TASK DIRECTIONS
Output the entries that follow character for character. Leave every image out.
────────
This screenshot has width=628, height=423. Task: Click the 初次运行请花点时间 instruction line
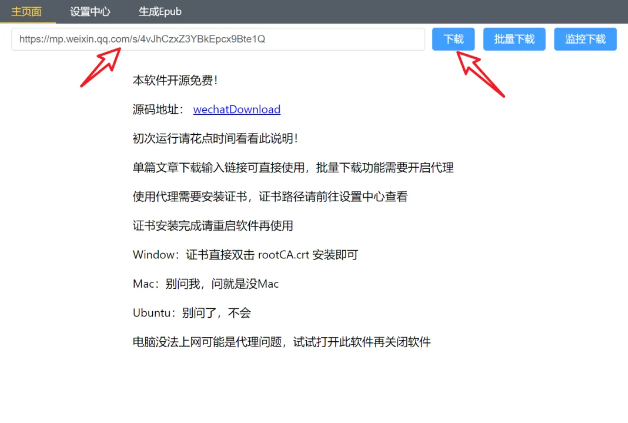coord(215,138)
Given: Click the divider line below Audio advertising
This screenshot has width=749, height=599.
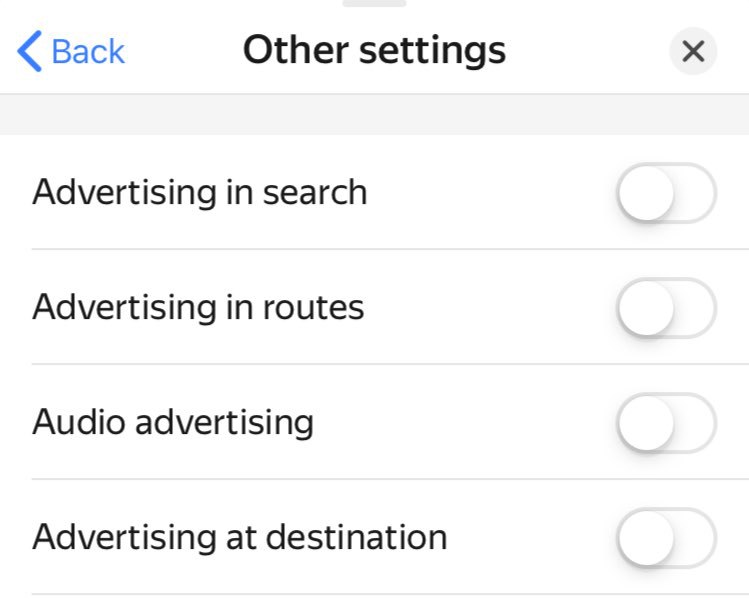Looking at the screenshot, I should 390,479.
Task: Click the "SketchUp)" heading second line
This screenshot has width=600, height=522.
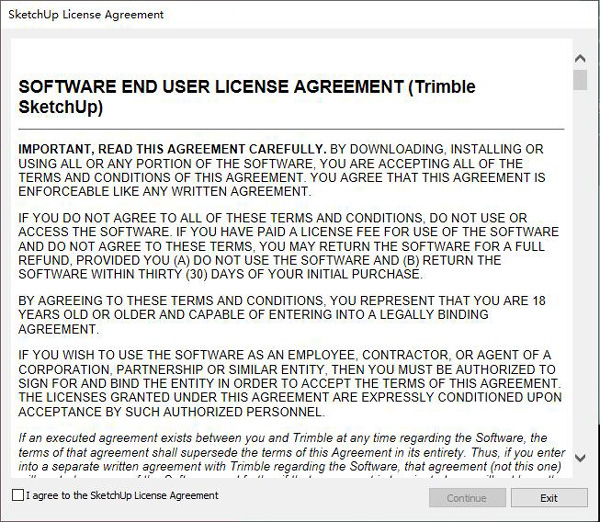Action: click(x=61, y=107)
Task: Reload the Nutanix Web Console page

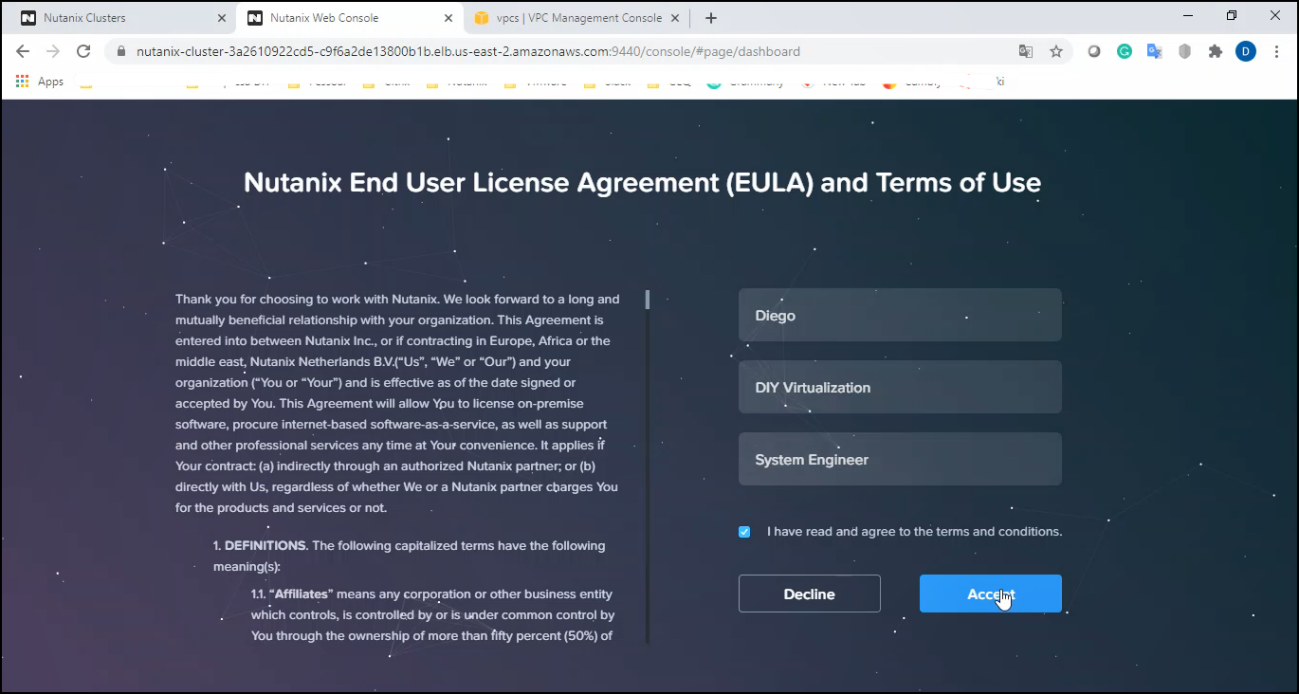Action: point(84,51)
────────
YOUR SOLUTION
This screenshot has width=628, height=423. Task: Click the 初次运行请花点时间 instruction line
coord(215,138)
Given: Click the divider line below Audio advertising
This screenshot has width=749, height=599.
Looking at the screenshot, I should 390,479.
Task: Click the "SketchUp)" heading second line
This screenshot has width=600, height=522.
Action: click(x=61, y=107)
Task: Reload the Nutanix Web Console page

Action: point(84,51)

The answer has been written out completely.